Last modified: 2023-05-28
Abstract
This work proposed a novel Runge-Kutta Physics-Informed Neural Network (R-KPINN) framework for Computational Structural Dynamics (CSD). In the proposed framework, artificial neural networks (ANNs) are applied to predict the field variables in terms of velocity and displacement, while both the implicit and explicit Runge-Kutta (RK) methods are used to deal with temporal integration. Additionally, the R-KPINN is trained to approximate accurate results of the vibration problems by equilibrium equations and the corresponding initial/boundary conditions[1]. The proposed framework offers an alternative to traditional numerical methods, including mesh-based and meshfree methods. The R-KPINN's meshless nature effectively prevents the issues such as mesh distortion and re-meshing in CSD problems[2]. Besides, The R-KPINN globally calculates the differential terms of the partial differential equations (PDEs) rather than relying on the surrounding nodes or particles. Therefore, the proposed framework can address the accuracy problem caused by uneven sample points and boundary truncation issues in conventional meshfree methods. Finally, the R-KPINN based CSD framework's feasibility and stability are evaluated through several CSD benchmark problems, including one-dimensional Euler-Bernoulli beam, Timoshenko beam and two-dimensional plate vibration problems[3], showcasing its potential to revolutionize the way to solve CSD problems.

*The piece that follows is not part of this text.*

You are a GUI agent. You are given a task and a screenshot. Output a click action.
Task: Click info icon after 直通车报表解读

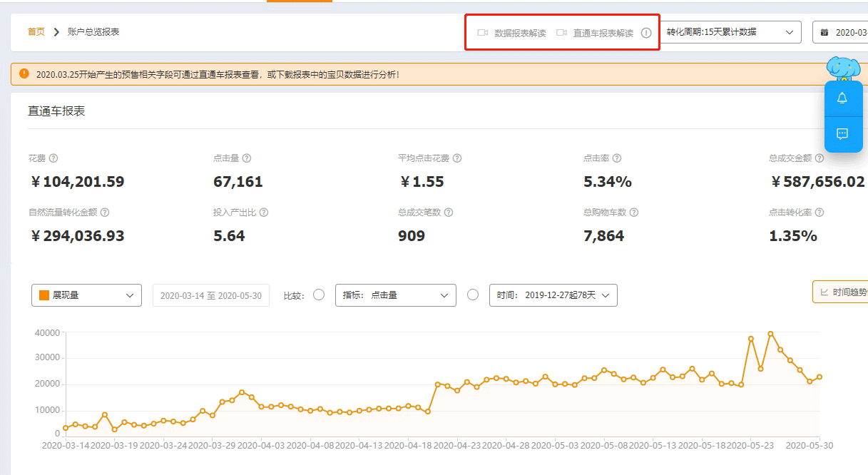(x=646, y=33)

Keywords: Computational structural dynamics, Physics informed neural network, Deep learning, Runge-Kuta method
References
[1] M. Raissi, P. Perdikaris, and G. E. Karniadakis, “Physics-informed neural networks: A deep learning framework for solving forward and inverse problems involving nonlinear partial differential equations,” J Comput Phys, vol. 378, pp. 686–707, Feb. 2019, doi: 10.1016/j.jcp.2018.10.045.
[2] D. Baye, “The Lagrange-mesh method,” Physics Reports, vol. 565. 2015. doi: 10.1016/j.physrep.2014.11.006.
[3] S. C. Lin and K. M. Hsiao, “Vibration analysis of a rotating Timoshenko beam,” J Sound Vib, vol. 240, no. 2, 2001, doi: 10.1006/jsvi.2000.3234.